───── Entries provided
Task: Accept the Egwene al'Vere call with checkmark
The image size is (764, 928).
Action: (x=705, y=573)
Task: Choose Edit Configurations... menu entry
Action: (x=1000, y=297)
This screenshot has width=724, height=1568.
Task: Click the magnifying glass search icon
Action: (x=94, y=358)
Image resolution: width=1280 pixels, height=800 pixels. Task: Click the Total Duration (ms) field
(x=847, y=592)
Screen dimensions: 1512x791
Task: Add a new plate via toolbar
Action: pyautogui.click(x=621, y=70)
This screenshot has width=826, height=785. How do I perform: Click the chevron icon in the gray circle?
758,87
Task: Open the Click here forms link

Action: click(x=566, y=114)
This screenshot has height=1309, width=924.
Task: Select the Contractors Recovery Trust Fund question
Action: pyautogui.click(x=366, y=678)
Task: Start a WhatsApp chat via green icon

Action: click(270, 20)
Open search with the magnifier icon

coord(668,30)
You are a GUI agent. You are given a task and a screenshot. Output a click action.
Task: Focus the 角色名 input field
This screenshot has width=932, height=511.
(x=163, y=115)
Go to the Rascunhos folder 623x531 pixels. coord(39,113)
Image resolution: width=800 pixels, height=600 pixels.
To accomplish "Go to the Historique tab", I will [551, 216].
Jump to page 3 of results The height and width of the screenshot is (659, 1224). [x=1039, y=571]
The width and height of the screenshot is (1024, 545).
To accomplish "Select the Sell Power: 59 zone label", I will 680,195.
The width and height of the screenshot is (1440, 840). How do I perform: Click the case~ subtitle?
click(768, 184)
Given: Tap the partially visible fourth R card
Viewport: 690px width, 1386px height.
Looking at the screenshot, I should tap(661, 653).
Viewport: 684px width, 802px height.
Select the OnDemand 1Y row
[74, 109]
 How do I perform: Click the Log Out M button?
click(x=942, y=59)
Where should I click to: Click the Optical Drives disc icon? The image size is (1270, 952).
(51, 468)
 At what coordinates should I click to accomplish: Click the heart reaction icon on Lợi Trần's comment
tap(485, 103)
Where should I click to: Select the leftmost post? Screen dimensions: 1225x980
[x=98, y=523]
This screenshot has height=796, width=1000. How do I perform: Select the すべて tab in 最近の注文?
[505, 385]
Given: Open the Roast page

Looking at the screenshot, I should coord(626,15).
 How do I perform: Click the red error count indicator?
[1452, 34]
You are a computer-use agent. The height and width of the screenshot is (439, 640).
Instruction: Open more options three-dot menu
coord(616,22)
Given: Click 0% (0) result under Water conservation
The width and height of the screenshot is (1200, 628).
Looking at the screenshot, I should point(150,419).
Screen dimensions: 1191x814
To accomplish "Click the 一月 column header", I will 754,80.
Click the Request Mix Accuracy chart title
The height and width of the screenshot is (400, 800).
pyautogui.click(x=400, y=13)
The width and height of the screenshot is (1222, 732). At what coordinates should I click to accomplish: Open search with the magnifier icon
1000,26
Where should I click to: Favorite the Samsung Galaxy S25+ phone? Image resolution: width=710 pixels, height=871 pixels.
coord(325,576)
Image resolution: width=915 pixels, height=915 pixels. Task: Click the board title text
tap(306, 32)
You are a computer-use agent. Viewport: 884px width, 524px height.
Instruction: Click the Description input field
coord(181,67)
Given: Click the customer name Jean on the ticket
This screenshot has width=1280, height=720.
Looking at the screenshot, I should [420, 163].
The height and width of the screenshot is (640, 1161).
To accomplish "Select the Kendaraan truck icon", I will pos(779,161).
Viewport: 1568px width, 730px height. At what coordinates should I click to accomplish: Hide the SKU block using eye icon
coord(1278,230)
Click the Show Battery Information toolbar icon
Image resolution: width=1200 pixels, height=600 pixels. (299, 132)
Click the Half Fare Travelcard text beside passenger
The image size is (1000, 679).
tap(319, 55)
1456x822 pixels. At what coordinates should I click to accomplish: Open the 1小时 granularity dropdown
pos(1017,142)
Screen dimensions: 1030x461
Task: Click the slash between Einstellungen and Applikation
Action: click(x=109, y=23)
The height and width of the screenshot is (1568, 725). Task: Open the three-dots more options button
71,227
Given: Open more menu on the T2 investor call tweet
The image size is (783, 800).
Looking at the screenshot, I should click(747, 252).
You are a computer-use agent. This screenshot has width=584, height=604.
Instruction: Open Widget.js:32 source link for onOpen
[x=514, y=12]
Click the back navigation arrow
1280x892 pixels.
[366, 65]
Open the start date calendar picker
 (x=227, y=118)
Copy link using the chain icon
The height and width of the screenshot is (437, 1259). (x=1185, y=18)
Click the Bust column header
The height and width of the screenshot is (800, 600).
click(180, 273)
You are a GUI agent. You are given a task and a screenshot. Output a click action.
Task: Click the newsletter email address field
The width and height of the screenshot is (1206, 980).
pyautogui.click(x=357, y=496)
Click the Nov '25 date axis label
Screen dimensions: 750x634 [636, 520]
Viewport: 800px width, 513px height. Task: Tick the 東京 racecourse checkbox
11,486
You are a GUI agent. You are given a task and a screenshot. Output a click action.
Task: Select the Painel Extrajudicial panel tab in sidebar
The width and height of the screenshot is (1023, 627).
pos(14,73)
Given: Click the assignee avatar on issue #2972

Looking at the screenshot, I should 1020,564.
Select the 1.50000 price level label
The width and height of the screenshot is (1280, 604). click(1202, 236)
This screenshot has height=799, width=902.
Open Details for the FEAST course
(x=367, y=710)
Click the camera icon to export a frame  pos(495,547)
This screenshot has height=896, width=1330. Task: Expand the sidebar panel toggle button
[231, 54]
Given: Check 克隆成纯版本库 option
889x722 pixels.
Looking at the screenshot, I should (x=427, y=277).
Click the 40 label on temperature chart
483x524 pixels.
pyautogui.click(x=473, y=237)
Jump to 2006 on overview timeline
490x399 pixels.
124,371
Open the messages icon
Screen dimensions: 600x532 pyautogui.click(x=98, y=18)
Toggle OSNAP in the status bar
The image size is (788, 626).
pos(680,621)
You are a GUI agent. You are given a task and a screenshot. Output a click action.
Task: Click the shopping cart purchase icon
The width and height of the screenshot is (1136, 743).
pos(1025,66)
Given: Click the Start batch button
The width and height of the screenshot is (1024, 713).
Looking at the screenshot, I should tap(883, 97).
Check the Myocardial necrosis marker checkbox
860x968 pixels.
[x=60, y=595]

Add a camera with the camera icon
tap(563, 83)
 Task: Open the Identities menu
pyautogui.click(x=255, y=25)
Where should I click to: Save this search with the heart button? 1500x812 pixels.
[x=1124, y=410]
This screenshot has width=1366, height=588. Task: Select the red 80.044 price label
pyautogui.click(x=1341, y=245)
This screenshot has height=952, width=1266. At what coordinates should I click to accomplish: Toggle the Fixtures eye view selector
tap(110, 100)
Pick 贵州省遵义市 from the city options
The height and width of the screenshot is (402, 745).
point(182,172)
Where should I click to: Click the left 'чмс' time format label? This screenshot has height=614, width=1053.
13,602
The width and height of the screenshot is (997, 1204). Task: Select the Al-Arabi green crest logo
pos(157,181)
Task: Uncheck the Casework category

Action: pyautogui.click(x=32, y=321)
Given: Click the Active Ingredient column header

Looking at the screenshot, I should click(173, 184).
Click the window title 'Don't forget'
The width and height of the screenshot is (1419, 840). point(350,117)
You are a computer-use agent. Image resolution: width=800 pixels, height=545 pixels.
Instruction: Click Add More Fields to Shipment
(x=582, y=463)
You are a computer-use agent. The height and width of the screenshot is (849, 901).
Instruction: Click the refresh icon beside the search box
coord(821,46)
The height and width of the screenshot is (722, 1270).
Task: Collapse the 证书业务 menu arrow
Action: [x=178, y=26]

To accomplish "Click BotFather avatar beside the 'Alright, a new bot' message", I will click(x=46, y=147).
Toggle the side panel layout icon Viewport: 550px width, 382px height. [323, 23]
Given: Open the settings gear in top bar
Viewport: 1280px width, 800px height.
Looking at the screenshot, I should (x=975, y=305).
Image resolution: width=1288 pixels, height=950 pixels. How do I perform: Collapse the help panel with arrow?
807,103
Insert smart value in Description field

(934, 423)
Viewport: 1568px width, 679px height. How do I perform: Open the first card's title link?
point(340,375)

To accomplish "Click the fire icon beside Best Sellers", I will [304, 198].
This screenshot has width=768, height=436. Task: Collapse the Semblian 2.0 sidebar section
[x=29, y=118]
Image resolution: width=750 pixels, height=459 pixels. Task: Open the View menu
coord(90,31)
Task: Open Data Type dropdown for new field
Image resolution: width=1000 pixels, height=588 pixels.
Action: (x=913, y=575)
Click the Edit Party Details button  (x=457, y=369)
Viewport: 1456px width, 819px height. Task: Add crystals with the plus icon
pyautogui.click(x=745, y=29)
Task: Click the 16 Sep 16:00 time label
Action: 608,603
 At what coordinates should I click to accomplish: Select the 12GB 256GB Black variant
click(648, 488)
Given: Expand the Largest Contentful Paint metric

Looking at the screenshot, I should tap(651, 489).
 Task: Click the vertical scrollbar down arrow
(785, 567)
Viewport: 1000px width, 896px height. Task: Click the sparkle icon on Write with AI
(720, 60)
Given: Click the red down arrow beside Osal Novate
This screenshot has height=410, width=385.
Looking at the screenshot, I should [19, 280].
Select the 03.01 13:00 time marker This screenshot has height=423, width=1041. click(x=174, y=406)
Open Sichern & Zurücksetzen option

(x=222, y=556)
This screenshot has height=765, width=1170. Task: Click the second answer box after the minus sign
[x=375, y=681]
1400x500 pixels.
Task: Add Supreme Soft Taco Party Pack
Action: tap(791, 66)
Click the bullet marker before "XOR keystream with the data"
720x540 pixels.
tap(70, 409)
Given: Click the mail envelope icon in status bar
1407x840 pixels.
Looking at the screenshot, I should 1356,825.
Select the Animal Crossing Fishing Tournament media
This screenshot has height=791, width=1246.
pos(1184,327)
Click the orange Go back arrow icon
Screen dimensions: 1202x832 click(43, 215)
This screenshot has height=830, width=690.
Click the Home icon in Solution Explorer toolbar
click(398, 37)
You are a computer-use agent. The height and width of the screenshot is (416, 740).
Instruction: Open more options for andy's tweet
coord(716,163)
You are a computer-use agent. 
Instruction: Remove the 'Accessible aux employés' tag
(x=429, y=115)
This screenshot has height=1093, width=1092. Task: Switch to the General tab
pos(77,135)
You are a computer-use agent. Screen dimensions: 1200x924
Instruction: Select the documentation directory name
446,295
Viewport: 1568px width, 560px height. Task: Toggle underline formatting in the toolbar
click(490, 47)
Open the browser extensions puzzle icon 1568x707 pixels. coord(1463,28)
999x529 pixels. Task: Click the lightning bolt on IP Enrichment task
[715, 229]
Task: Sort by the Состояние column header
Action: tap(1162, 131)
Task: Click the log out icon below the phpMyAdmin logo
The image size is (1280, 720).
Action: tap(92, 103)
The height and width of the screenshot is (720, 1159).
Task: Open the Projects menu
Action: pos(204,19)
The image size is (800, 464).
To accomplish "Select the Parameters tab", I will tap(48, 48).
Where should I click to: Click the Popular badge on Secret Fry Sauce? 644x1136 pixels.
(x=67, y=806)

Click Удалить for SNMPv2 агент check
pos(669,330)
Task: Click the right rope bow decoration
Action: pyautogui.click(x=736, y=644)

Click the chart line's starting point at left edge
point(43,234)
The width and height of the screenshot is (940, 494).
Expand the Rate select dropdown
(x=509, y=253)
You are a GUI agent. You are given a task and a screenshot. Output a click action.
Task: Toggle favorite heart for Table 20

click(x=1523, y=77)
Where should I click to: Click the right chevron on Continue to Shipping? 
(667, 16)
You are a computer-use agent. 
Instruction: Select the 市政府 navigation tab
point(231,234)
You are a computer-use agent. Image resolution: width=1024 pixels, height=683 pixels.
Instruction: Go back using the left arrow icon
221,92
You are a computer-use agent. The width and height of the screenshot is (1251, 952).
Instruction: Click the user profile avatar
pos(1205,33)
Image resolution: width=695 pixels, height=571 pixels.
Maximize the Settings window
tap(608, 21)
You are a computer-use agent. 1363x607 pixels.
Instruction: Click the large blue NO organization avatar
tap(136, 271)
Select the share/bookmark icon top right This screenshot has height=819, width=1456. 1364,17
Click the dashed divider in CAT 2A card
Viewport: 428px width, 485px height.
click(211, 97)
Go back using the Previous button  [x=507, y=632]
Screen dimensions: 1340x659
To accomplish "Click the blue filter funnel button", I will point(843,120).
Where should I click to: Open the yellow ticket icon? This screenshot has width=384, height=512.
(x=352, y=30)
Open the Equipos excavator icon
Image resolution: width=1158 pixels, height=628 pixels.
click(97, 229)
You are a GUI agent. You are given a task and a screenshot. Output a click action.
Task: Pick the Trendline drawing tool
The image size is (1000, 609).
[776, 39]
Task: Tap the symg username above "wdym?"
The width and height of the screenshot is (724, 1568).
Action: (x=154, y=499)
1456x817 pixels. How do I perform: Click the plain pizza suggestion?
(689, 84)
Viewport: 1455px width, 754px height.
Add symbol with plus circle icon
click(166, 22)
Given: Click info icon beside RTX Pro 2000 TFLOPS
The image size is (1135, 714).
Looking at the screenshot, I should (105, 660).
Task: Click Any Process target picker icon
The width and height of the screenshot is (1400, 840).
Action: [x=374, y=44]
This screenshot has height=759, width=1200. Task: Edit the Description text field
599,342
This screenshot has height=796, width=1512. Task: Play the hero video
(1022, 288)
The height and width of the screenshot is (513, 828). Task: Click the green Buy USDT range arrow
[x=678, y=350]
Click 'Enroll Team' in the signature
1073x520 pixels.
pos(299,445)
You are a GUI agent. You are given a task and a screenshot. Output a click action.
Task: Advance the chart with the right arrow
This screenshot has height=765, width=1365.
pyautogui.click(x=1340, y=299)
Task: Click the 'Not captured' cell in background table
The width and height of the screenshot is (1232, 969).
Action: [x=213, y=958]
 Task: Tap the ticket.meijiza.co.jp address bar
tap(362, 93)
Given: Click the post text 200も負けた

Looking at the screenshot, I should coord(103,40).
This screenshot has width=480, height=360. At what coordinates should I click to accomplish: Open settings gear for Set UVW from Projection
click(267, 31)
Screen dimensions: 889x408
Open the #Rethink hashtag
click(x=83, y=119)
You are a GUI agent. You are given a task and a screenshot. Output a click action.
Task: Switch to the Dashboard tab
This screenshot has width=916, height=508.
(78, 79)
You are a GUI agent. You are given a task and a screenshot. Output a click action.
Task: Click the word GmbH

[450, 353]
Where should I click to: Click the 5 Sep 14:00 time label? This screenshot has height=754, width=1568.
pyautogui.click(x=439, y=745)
──────────
- _What the task requires_:
An answer is complete only when it holds every line above containing the string "computer".

- _Task result_:
You are a computer-use agent. The height and width of the screenshot is (439, 640).
You are a computer-use agent. Viewport: 884px width, 524px height.
You are a computer-use agent. This screenshot has width=584, height=604.
You are a computer-use agent. Image resolution: width=800 pixels, height=545 pixels.
You are a computer-use agent. The height and width of the screenshot is (849, 901).
You are a computer-use agent. The height and width of the screenshot is (416, 740).
You are a computer-use agent. 
You are a computer-use agent. Screen dimensions: 1200x924
You are a computer-use agent. 
You are a computer-use agent. Image resolution: width=1024 pixels, height=683 pixels.
You are a computer-use agent. The width and height of the screenshot is (1251, 952).
You are a computer-use agent. 1363x607 pixels.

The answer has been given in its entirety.